Nowadays, engagement parties are often thrown as part of the cycle of wedding parties showcasing the bride-to-be (and her groom) and are mixed in with showers as a gift-gathering occasion that should be given in honour of the bride and groom by somebody else. I find that kind of engagement party a bit over-the-top and unnecessary — but if you HAVE already changed your facebook status, you’re too late for the traditional kind. It is a good alternative if you have complicated parental relationships: one set of estranged parents-and-steps can throw the engagement party and then keep their fingers out of the reception or rehearsal parties, so that everyone has their own little kingdom to rule over, and they don’t need to squabble over the wedding as a whole.
Post # 4
you can go out to celebrate your engagement, but don’t throw your own engagement party. it will look like a gift grab. someone should offer to host one for you.
Post # 5
We aren’t going to have an engagement party. Planning the wedding is enough! If someone, a close friend or something, had offered to host one, we wouldn’t have said no though (parents are out of the question since they live far away) – but whatever. I’m still a little confused about whether you can invite people to the e-party but not the wedding and I don’t want to offend anyone – so I guess another reason not to have one!

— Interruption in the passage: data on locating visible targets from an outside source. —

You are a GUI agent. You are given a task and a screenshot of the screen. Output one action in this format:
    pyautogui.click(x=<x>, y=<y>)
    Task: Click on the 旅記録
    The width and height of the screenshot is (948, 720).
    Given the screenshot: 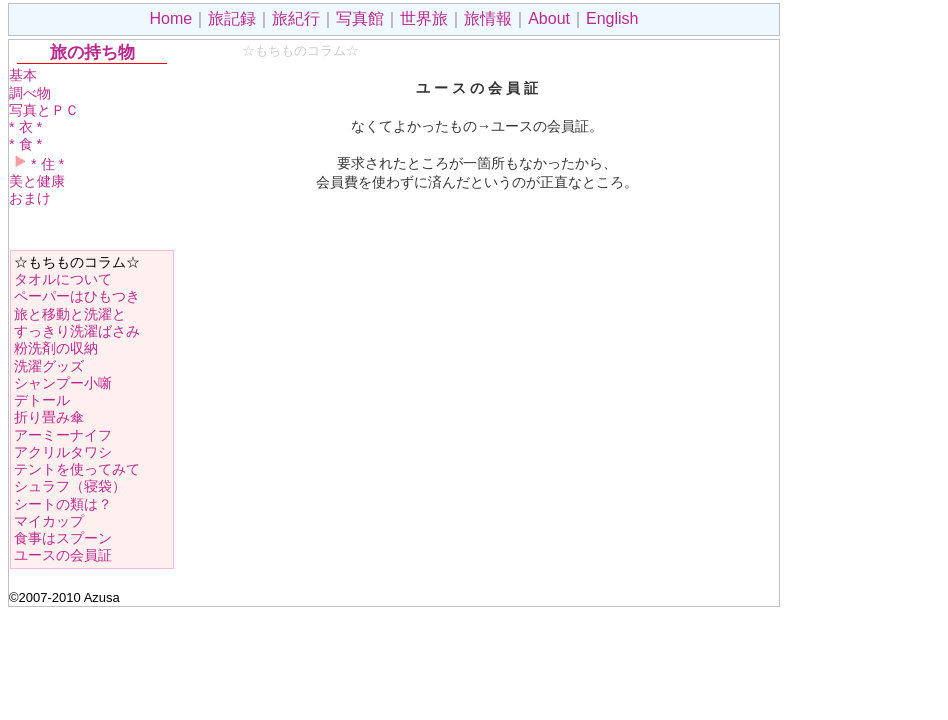 What is the action you would take?
    pyautogui.click(x=232, y=18)
     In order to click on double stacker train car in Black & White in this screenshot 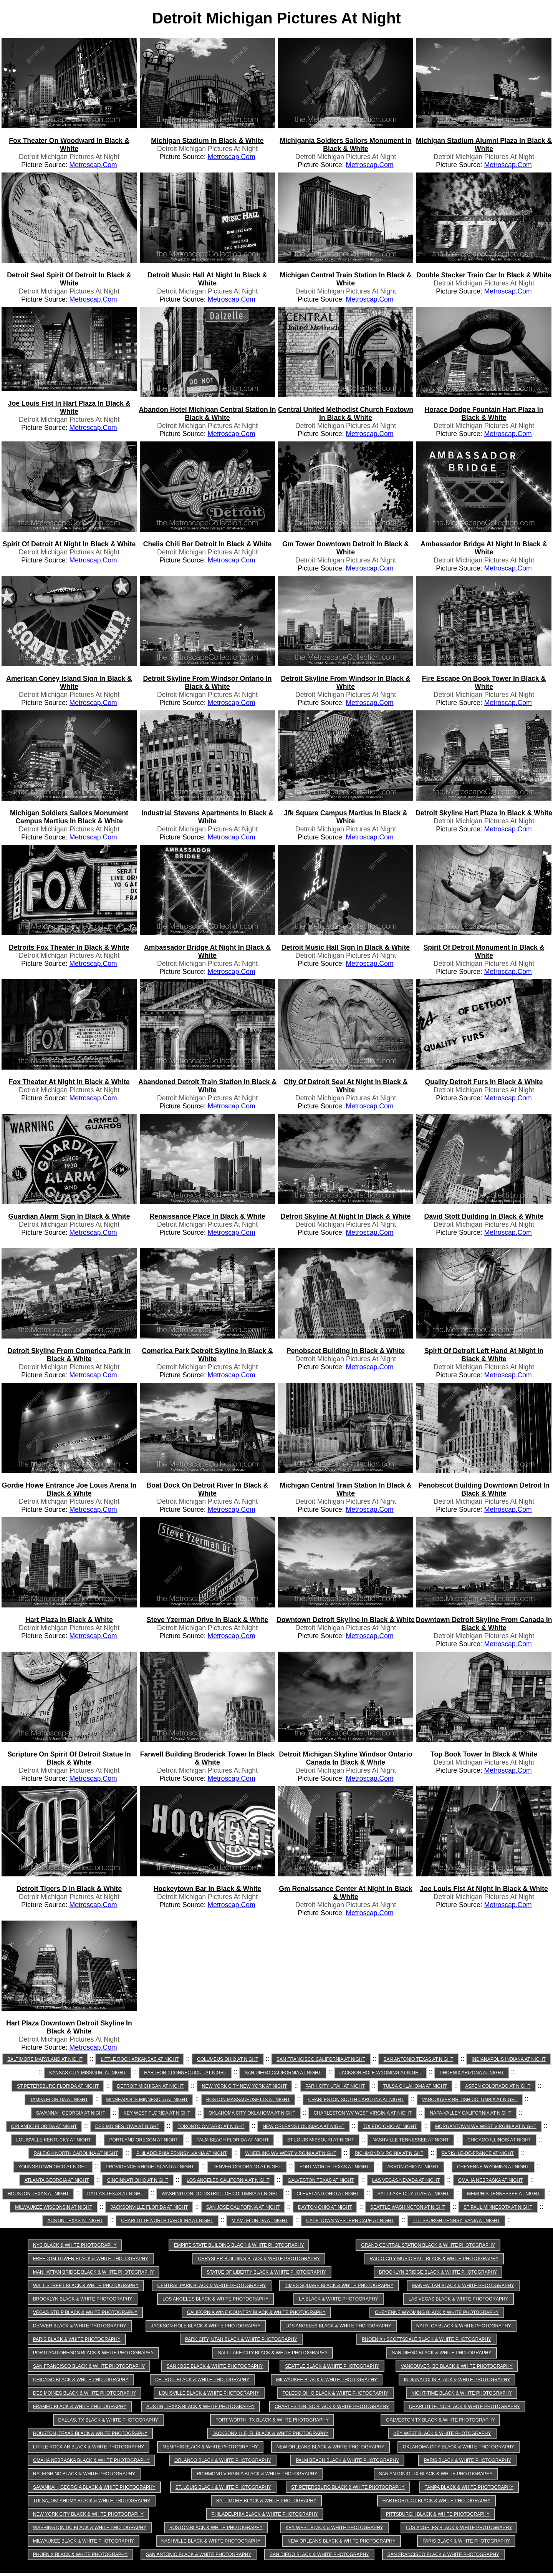, I will do `click(483, 275)`.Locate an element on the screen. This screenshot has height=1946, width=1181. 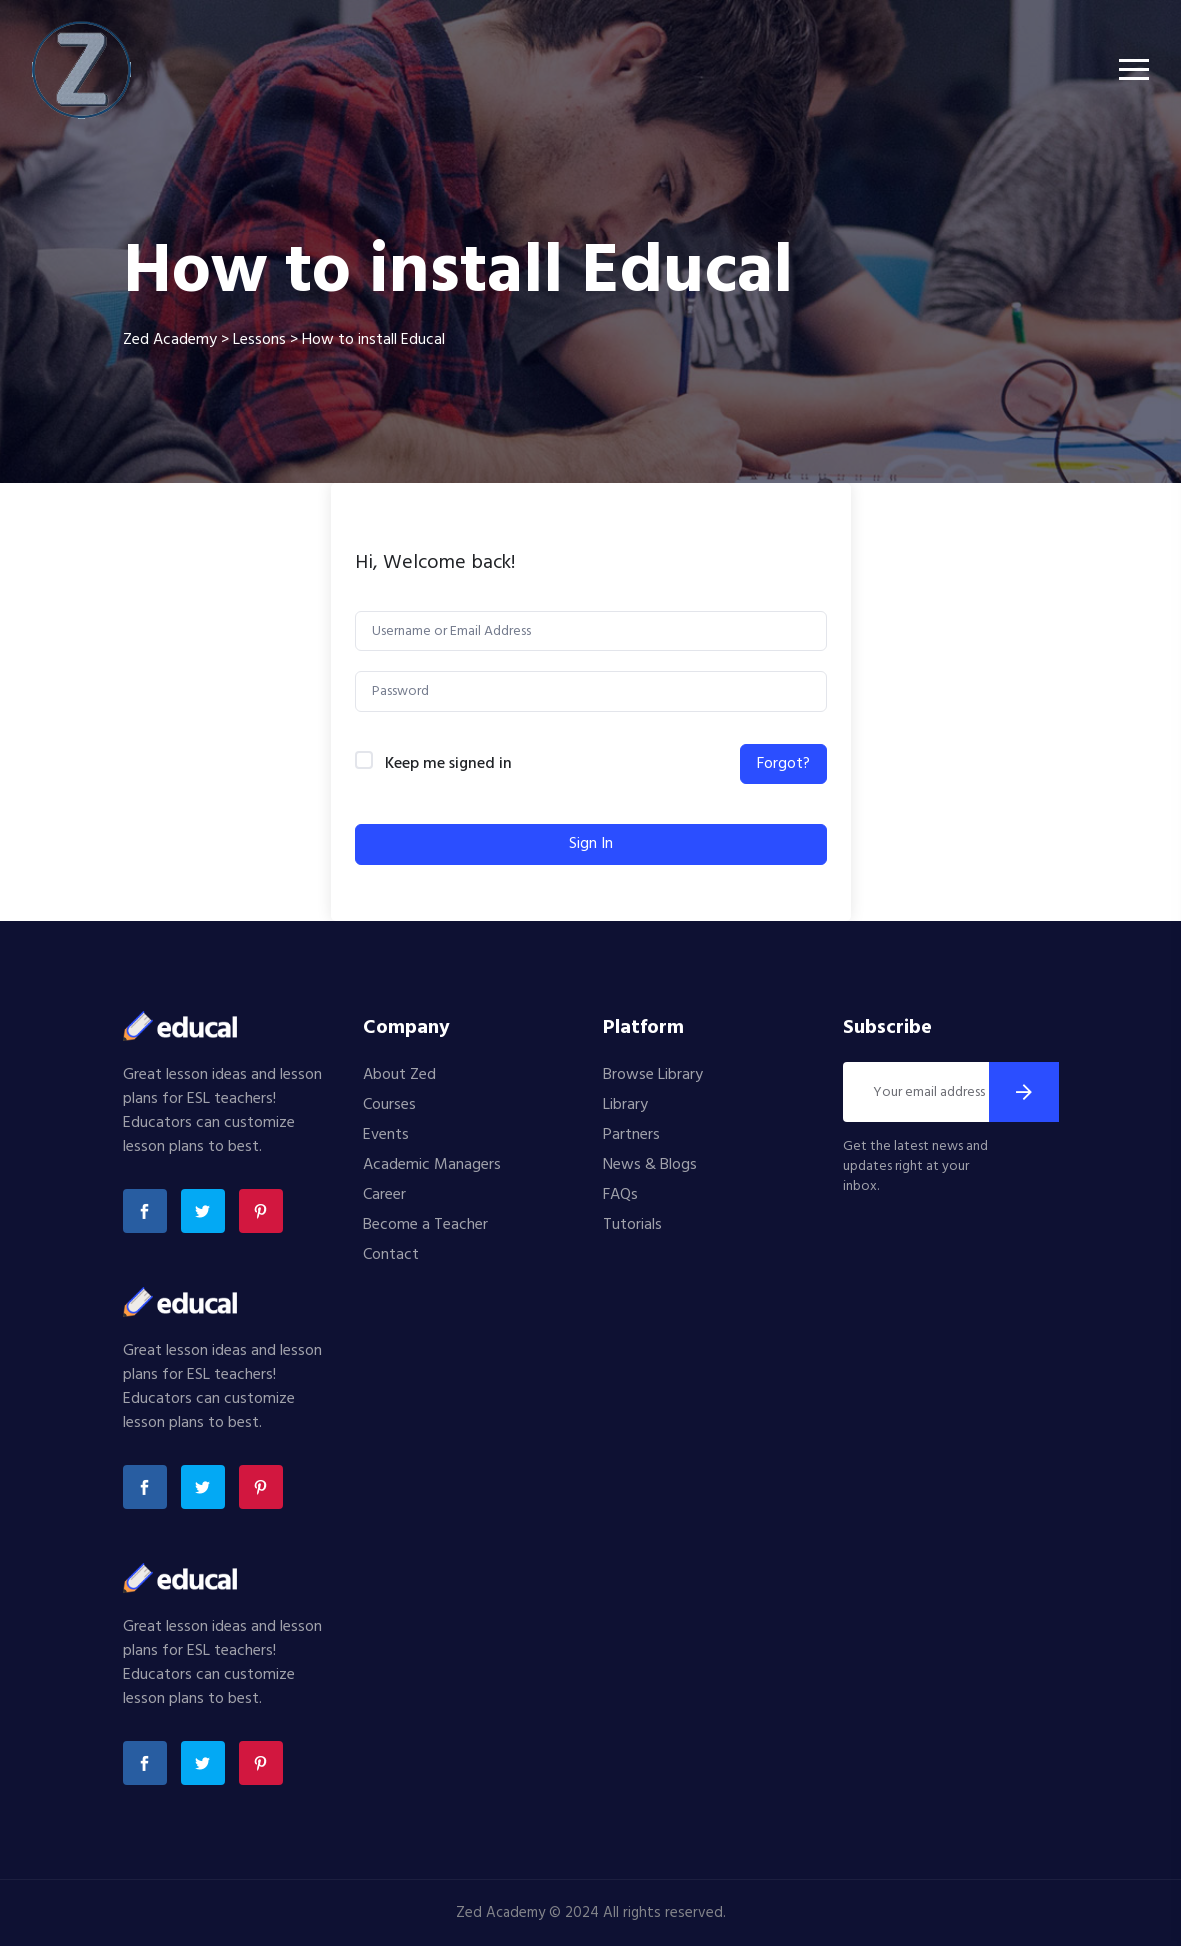
Contact is located at coordinates (391, 1255).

I really don’t think you HAVE to have one, and I think it’s another thing (ahem, expense?) that’s been hyped up by the industry since the traditional type is sort of obsolete (when the father of the bride invites everyone to make an announcement of the engagement). As long as you let those closest to you know about the engagement, whether it be by phone, email, facebook, that’s really all you need to do.
Post # 6
We are having a traditional engagement ceremony (dam hoi). It is a vietnamese tradition that my parents insisted on keeping so they are planning the party. The ceremony is similar to that of the rehersal dinner, however it is months in advance of the wedding. We invited a few of our friends, but it is strictly for family members from both sides to get together to be introduced to one another.
Post # 7
We had an engagement party, hosted by my Future Mother-In-Law and Future Father-In-Law. It was in their home, nice and informal. To me, it was an excellent oppurtunity to have my extended family meet FI’s extended family.
To answer jenter:‘s question about who gets invited. Everyone that gets invited to the engagement party should be invited to the wedding. We limited our e-party invite list to family only (which was good because we had over 80 people!), but depending on who hosts, close family friends may be invited as well.
Post # 8
@rachaelrobin: See, I’ve definitely heard that, but also know a handful of friends that have been invited to eparties but not the wedding (and no offense was taken) usually it was to cast a wide social net to include friends, acquaintances, co-workers that are local, but the actual wedding took place in another state, so maybe that made it ‘ok’? … idk, very confusing.
Post # 9
The distinction is whether it is treated as a social event where an engagement just happens to be the current topic of interest (or is announced) — in which case anyone can give the party and anyone can be invited; or whether it is treated as part of the round of pre-wedding events, in which case it has to be given by someone else and only future wedding guests should be included.